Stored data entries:
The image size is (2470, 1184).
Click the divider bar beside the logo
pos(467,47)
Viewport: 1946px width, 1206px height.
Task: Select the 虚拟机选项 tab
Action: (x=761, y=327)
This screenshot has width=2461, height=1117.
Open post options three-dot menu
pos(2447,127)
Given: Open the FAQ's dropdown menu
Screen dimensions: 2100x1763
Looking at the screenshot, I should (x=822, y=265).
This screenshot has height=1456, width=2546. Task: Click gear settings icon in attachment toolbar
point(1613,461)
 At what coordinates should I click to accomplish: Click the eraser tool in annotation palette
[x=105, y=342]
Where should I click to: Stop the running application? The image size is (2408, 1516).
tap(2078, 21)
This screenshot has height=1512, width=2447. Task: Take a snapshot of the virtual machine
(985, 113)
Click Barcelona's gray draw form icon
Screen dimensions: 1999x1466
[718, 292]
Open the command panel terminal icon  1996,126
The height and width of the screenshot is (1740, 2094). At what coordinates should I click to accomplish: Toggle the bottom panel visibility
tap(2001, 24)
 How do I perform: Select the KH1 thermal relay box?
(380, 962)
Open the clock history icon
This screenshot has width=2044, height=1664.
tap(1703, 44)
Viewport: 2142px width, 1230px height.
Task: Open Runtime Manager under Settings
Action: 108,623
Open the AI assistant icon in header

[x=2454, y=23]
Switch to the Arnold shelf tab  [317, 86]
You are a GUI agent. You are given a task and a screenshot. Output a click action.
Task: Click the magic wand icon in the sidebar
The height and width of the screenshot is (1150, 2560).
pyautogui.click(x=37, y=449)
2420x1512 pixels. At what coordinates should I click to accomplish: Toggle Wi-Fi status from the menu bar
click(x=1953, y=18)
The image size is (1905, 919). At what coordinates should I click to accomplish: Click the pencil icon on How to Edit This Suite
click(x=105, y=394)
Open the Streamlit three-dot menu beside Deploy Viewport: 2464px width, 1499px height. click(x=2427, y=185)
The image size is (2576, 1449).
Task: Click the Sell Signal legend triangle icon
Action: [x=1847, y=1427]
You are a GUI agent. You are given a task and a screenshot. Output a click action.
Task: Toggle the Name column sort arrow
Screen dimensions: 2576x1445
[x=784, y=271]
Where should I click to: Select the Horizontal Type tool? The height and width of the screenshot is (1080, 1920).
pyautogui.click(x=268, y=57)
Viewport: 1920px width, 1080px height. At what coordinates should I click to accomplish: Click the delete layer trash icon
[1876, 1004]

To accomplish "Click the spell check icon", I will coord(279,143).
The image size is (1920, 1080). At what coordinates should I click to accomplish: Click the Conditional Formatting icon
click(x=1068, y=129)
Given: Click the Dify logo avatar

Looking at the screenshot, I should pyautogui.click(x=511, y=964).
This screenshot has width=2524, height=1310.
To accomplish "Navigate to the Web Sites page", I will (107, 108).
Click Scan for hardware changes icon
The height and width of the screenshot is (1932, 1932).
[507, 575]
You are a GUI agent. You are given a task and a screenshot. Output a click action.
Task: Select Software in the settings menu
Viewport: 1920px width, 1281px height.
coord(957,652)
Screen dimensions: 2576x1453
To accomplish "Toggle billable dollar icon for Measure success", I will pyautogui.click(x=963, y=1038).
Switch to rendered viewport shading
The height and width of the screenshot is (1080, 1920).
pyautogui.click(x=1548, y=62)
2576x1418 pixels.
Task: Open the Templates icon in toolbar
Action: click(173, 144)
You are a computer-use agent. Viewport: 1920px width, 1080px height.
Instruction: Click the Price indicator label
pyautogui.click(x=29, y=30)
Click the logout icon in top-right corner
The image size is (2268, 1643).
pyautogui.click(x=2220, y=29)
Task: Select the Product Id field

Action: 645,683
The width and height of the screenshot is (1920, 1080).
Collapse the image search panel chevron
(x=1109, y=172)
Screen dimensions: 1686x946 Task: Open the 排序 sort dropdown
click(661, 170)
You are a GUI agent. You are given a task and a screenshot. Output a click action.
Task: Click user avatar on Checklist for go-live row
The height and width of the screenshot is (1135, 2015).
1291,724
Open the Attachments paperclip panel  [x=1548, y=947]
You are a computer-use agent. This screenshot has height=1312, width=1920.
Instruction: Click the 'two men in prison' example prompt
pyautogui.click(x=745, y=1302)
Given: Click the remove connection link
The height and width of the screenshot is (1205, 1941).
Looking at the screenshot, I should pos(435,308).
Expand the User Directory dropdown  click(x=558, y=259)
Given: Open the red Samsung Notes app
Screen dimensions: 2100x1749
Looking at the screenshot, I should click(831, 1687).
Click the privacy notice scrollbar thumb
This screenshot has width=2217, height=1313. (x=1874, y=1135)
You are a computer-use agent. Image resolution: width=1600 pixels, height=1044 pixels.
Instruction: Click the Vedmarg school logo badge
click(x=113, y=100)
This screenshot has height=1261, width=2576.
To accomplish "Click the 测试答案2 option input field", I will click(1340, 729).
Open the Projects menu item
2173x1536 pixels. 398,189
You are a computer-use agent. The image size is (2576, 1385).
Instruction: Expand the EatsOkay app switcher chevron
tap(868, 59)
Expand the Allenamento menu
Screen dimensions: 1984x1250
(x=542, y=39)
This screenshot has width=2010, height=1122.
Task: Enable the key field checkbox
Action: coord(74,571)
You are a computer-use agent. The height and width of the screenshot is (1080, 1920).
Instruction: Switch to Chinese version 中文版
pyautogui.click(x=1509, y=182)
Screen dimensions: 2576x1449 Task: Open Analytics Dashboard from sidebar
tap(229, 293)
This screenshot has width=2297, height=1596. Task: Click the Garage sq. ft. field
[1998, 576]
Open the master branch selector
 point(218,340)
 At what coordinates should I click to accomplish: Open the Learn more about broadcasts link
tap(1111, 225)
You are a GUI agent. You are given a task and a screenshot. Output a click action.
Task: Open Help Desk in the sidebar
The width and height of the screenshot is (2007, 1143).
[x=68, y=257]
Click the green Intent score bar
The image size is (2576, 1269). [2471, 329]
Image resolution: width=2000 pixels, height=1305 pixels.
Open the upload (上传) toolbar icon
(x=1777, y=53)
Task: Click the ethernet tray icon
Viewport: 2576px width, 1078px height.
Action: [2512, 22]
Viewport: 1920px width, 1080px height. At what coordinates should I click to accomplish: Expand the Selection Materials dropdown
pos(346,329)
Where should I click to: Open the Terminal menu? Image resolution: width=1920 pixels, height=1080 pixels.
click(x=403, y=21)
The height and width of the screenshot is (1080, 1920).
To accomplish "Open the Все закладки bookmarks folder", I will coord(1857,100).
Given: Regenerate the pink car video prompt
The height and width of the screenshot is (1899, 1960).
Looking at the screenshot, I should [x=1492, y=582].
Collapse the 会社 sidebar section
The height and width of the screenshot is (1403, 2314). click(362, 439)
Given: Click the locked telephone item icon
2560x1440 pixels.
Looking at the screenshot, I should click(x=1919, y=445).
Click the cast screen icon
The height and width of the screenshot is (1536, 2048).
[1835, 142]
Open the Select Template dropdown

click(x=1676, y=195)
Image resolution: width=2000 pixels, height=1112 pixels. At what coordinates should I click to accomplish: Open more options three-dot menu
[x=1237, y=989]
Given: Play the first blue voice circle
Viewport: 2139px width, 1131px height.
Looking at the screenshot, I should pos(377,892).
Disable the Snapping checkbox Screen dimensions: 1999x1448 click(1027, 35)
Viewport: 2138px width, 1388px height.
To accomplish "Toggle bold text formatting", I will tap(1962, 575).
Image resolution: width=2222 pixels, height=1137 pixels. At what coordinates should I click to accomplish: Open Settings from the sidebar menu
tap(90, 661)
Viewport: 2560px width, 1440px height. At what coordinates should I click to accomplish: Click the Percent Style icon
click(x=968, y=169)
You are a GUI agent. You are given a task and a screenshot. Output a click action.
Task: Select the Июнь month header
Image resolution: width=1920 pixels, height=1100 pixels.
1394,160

• _YOUR GOAL_
Nothing may be left out. Retype all the entries exactly.

• _ANSWER AREA_
The image size is (2470, 1184).
Click the divider bar beside the logo
pos(467,47)
Viewport: 1946px width, 1206px height.
Task: Select the 虚拟机选项 tab
Action: (x=761, y=327)
This screenshot has width=2461, height=1117.
Open post options three-dot menu
pos(2447,127)
Given: Open the FAQ's dropdown menu
Screen dimensions: 2100x1763
Looking at the screenshot, I should (x=822, y=265).
This screenshot has height=1456, width=2546. Task: Click gear settings icon in attachment toolbar
point(1613,461)
 At what coordinates should I click to accomplish: Click the eraser tool in annotation palette
[x=105, y=342]
Where should I click to: Stop the running application? The image size is (2408, 1516).
tap(2078, 21)
This screenshot has height=1512, width=2447. Task: Take a snapshot of the virtual machine
(985, 113)
Click Barcelona's gray draw form icon
Screen dimensions: 1999x1466
[718, 292]
Open the command panel terminal icon  1996,126
The height and width of the screenshot is (1740, 2094). At what coordinates should I click to accomplish: Toggle the bottom panel visibility
tap(2001, 24)
 How do I perform: Select the KH1 thermal relay box?
(380, 962)
Open the clock history icon
This screenshot has width=2044, height=1664.
tap(1703, 44)
Viewport: 2142px width, 1230px height.
Task: Open Runtime Manager under Settings
Action: 108,623
Open the AI assistant icon in header

[x=2454, y=23]
Switch to the Arnold shelf tab  [317, 86]
You are a GUI agent. You are given a task and a screenshot. Output a click action.
Task: Click the magic wand icon in the sidebar
The height and width of the screenshot is (1150, 2560).
pyautogui.click(x=37, y=449)
2420x1512 pixels. At what coordinates should I click to accomplish: Toggle Wi-Fi status from the menu bar
click(x=1953, y=18)
The image size is (1905, 919). At what coordinates should I click to accomplish: Click the pencil icon on How to Edit This Suite
click(x=105, y=394)
Open the Streamlit three-dot menu beside Deploy Viewport: 2464px width, 1499px height. click(x=2427, y=185)
The image size is (2576, 1449).
Task: Click the Sell Signal legend triangle icon
Action: [x=1847, y=1427]
You are a GUI agent. You are given a task and a screenshot. Output a click action.
Task: Toggle the Name column sort arrow
Screen dimensions: 2576x1445
[x=784, y=271]
Where should I click to: Select the Horizontal Type tool? The height and width of the screenshot is (1080, 1920).
pyautogui.click(x=268, y=57)
Viewport: 1920px width, 1080px height. At what coordinates should I click to accomplish: Click the delete layer trash icon
[1876, 1004]

To accomplish "Click the spell check icon", I will coord(279,143).
The image size is (1920, 1080). At what coordinates should I click to accomplish: Click the Conditional Formatting icon
click(x=1068, y=129)
Given: Click the Dify logo avatar

Looking at the screenshot, I should pyautogui.click(x=511, y=964).
This screenshot has width=2524, height=1310.
To accomplish "Navigate to the Web Sites page", I will (107, 108).
Click Scan for hardware changes icon
The height and width of the screenshot is (1932, 1932).
[507, 575]
You are a GUI agent. You are given a task and a screenshot. Output a click action.
Task: Select Software in the settings menu
Viewport: 1920px width, 1281px height.
coord(957,652)
Screen dimensions: 2576x1453
To accomplish "Toggle billable dollar icon for Measure success", I will pyautogui.click(x=963, y=1038).
Switch to rendered viewport shading
The height and width of the screenshot is (1080, 1920).
pyautogui.click(x=1548, y=62)
2576x1418 pixels.
Task: Open the Templates icon in toolbar
Action: click(173, 144)
You are a computer-use agent. Viewport: 1920px width, 1080px height.
Instruction: Click the Price indicator label
pyautogui.click(x=29, y=30)
Click the logout icon in top-right corner
The image size is (2268, 1643).
pyautogui.click(x=2220, y=29)
Task: Select the Product Id field

Action: 645,683
The width and height of the screenshot is (1920, 1080).
Collapse the image search panel chevron
(x=1109, y=172)
Screen dimensions: 1686x946 Task: Open the 排序 sort dropdown
click(661, 170)
You are a GUI agent. You are given a task and a screenshot. Output a click action.
Task: Click user avatar on Checklist for go-live row
The height and width of the screenshot is (1135, 2015).
1291,724
Open the Attachments paperclip panel  [x=1548, y=947]
You are a computer-use agent. This screenshot has height=1312, width=1920.
Instruction: Click the 'two men in prison' example prompt
pyautogui.click(x=745, y=1302)
Given: Click the remove connection link
The height and width of the screenshot is (1205, 1941).
Looking at the screenshot, I should pos(435,308).
Expand the User Directory dropdown  click(x=558, y=259)
Given: Open the red Samsung Notes app
Screen dimensions: 2100x1749
Looking at the screenshot, I should click(831, 1687).
Click the privacy notice scrollbar thumb
This screenshot has width=2217, height=1313. (x=1874, y=1135)
You are a computer-use agent. Image resolution: width=1600 pixels, height=1044 pixels.
Instruction: Click the Vedmarg school logo badge
click(x=113, y=100)
This screenshot has height=1261, width=2576.
To accomplish "Click the 测试答案2 option input field", I will click(1340, 729).
Open the Projects menu item
2173x1536 pixels. 398,189
You are a computer-use agent. The image size is (2576, 1385).
Instruction: Expand the EatsOkay app switcher chevron
tap(868, 59)
Expand the Allenamento menu
Screen dimensions: 1984x1250
(x=542, y=39)
This screenshot has width=2010, height=1122.
Task: Enable the key field checkbox
Action: coord(74,571)
You are a computer-use agent. The height and width of the screenshot is (1080, 1920).
Instruction: Switch to Chinese version 中文版
pyautogui.click(x=1509, y=182)
Screen dimensions: 2576x1449 Task: Open Analytics Dashboard from sidebar
tap(229, 293)
This screenshot has width=2297, height=1596. Task: Click the Garage sq. ft. field
[1998, 576]
Open the master branch selector
 point(218,340)
 At what coordinates should I click to accomplish: Open the Learn more about broadcasts link
tap(1111, 225)
You are a GUI agent. You are given a task and a screenshot. Output a click action.
Task: Open Help Desk in the sidebar
The width and height of the screenshot is (2007, 1143).
[x=68, y=257]
Click the green Intent score bar
The image size is (2576, 1269). [2471, 329]
Image resolution: width=2000 pixels, height=1305 pixels.
Open the upload (上传) toolbar icon
(x=1777, y=53)
Task: Click the ethernet tray icon
Viewport: 2576px width, 1078px height.
Action: [2512, 22]
Viewport: 1920px width, 1080px height. At what coordinates should I click to accomplish: Expand the Selection Materials dropdown
pos(346,329)
Where should I click to: Open the Terminal menu? Image resolution: width=1920 pixels, height=1080 pixels.
click(x=403, y=21)
The height and width of the screenshot is (1080, 1920).
To accomplish "Open the Все закладки bookmarks folder", I will coord(1857,100).
Given: Regenerate the pink car video prompt
The height and width of the screenshot is (1899, 1960).
Looking at the screenshot, I should [x=1492, y=582].
Collapse the 会社 sidebar section
The height and width of the screenshot is (1403, 2314). click(362, 439)
Given: Click the locked telephone item icon
2560x1440 pixels.
Looking at the screenshot, I should click(x=1919, y=445).
Click the cast screen icon
The height and width of the screenshot is (1536, 2048).
[1835, 142]
Open the Select Template dropdown

click(x=1676, y=195)
Image resolution: width=2000 pixels, height=1112 pixels. At what coordinates should I click to accomplish: Open more options three-dot menu
[x=1237, y=989]
Given: Play the first blue voice circle
Viewport: 2139px width, 1131px height.
Looking at the screenshot, I should pos(377,892).
Disable the Snapping checkbox Screen dimensions: 1999x1448 click(1027, 35)
Viewport: 2138px width, 1388px height.
To accomplish "Toggle bold text formatting", I will tap(1962, 575).
Image resolution: width=2222 pixels, height=1137 pixels. At what coordinates should I click to accomplish: Open Settings from the sidebar menu
tap(90, 661)
Viewport: 2560px width, 1440px height. At what coordinates should I click to accomplish: Click the Percent Style icon
click(x=968, y=169)
You are a GUI agent. You are given a task and a screenshot. Output a click action.
Task: Select the Июнь month header
Image resolution: width=1920 pixels, height=1100 pixels.
1394,160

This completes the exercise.